Washington State

Office of the Attorney General

Attorney General

Bob Ferguson

FOR IMMEDIATE RELEASE:

OLYMPIA -- Gov. Gary Locke and Attorney General Christine Gregoire today announced that Washington state intends to sue the federal Department of Energy (DOE) to halt further shipments of waste to Hanford because the agency has not fully complied with federal environmental laws.

Next week, attorneys for the state will ask a federal judge for permission to expand the state's original lawsuit, Washington v. Abraham, to include low-level and mixed low-level radioactive waste. The original lawsuit, filed in 2003, involves only shipments of transuranic waste.

The state intends to challenge the adequacy of DOE's environmental analysis, including the recently released Hanford Solid Waste Environmental Impact Statement (EIS). The state believes the EIS does not comply with the requirements of the National Environmental Policy Act (NEPA).

"Even if the EIS does comply with NEPA, the federal government should be barred from importing to Hanford until it is compliant with all cleanup law," Locke said.

The state will argue that DOE has never provided a full accounting of the basis for its selection of Hanford as the disposal site for huge amounts of waste from around the country, and has done an inadequate analysis of the environmental risk posed by the massive ground water contamination at Hanford.

"DOE has failed to prove that shipping more waste to Hanford won't make the nation's most contaminated site even worse," Gregoire said. "We expect DOE to fully comply with environmental safeguards and honor their Tri-Party clean-up commitments before any more waste is added to an already troubled situation."

In the lawsuit, the state will contest DOE's decision that some ground water at Hanford is "irreversibly and irretrievably committed." "The federal government cannot be allowed to walk away from cleaning up the ground water at Hanford," Gregoire said.

Locke said, "The Department of Energy's commitment to cleaning up Hanford seems to change with the seasons. Under this latest EIS, they want to walk away from the contamination in the ground water, and there's nothing to keep them from tripling the amount of waste shipments they want to bring to Hanford. We need absolute certainty that the clean up work will be completed before we are willing to even consider allowing more waste to come into the system."

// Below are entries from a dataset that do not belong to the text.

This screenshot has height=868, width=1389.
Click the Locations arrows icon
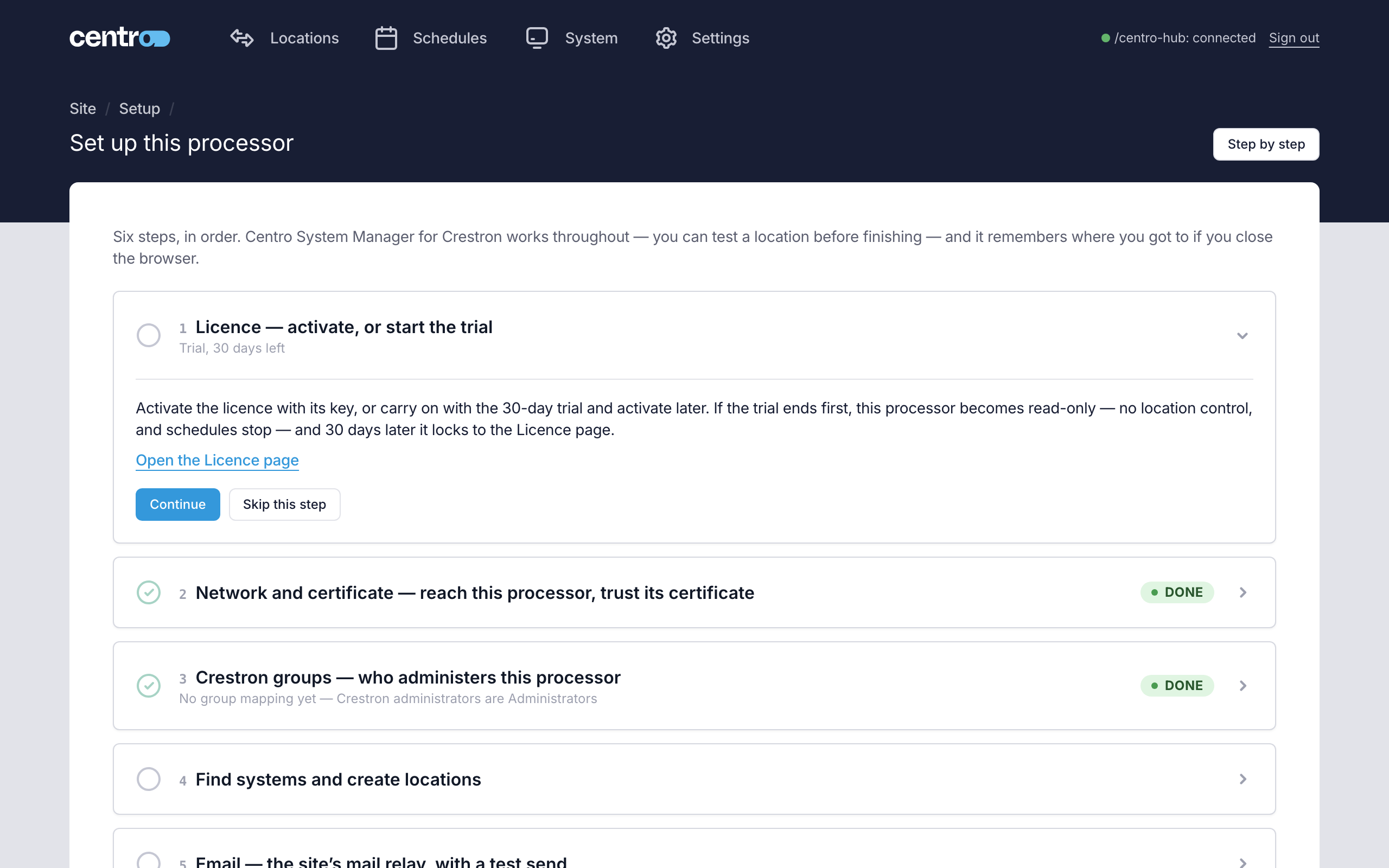(x=241, y=38)
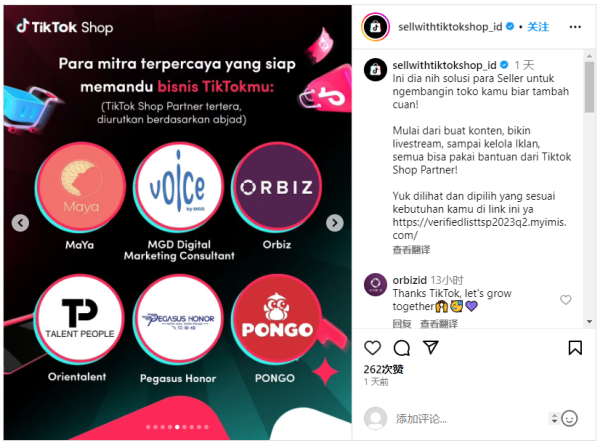View likes by clicking 262次赞
The height and width of the screenshot is (443, 600).
(383, 369)
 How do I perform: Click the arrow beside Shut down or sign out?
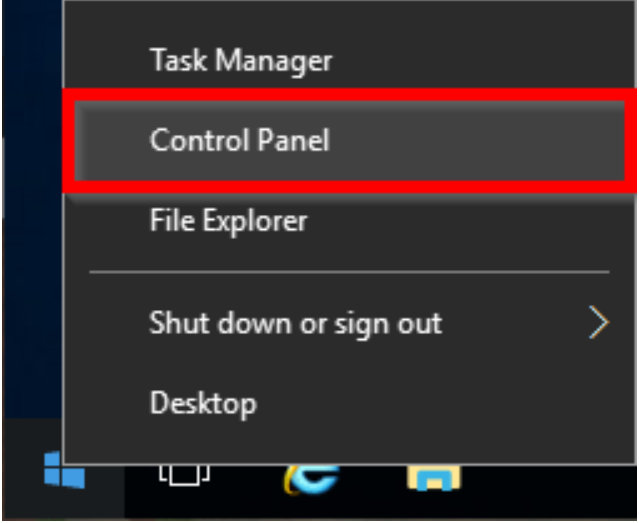598,322
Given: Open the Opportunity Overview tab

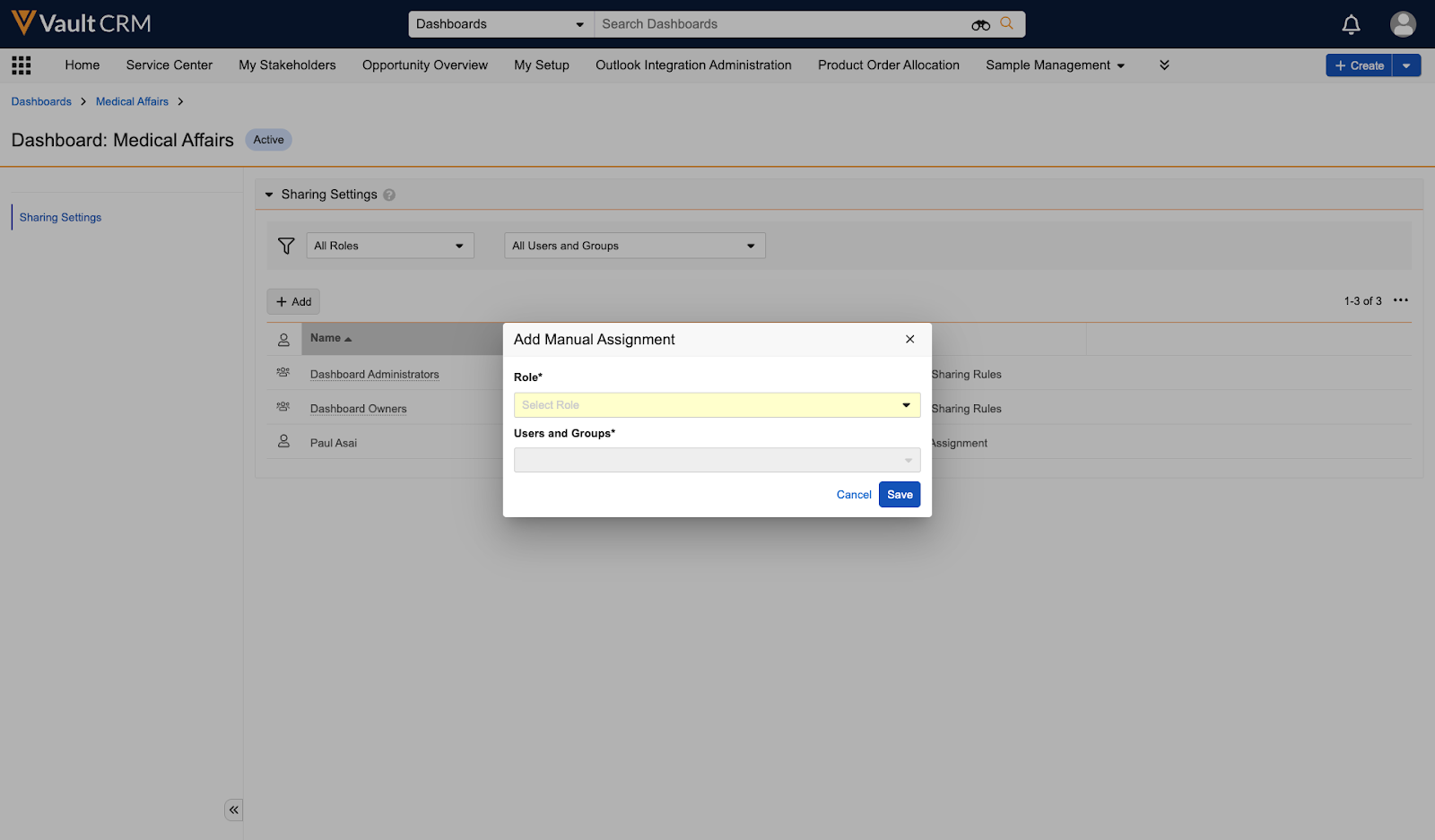Looking at the screenshot, I should [425, 65].

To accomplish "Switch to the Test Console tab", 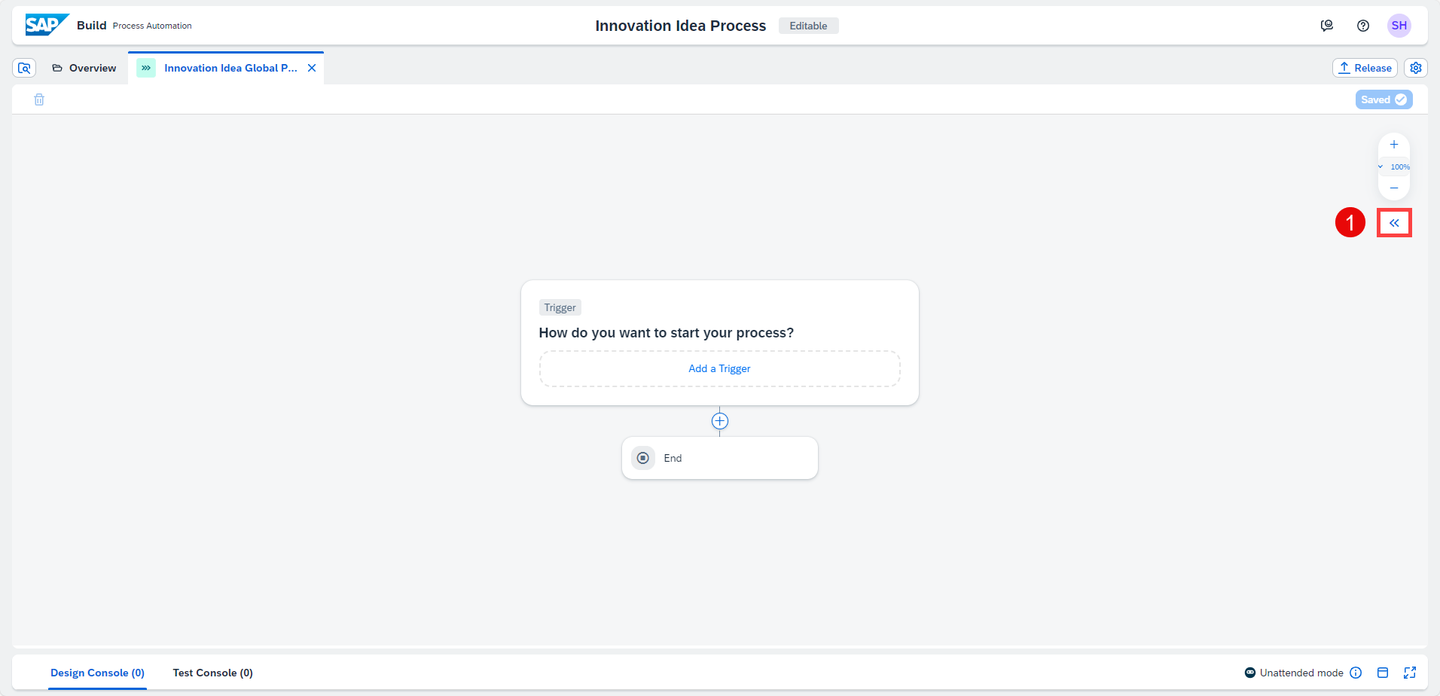I will coord(213,673).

The state will seek an injunction halting further waste shipments of low-level and mixed low-level waste until DOE adequately addresses the environmental effects of shipping and storing more radioactive waste at Hanford.

Under DOE's plan, approximately 62,000 cubic meters of off-site radioactive waste, 20,000 cubic meters of off-site mixed low-level waste, and 15,500 cubic meters of transuranic waste would be shipped to Hanford.

But the EIS that DOE's plan is based on allows for as much as 219,663 cubic meters of low-level waste and 140,435 cubic meters of mixed low-level waste to be brought to Hanford.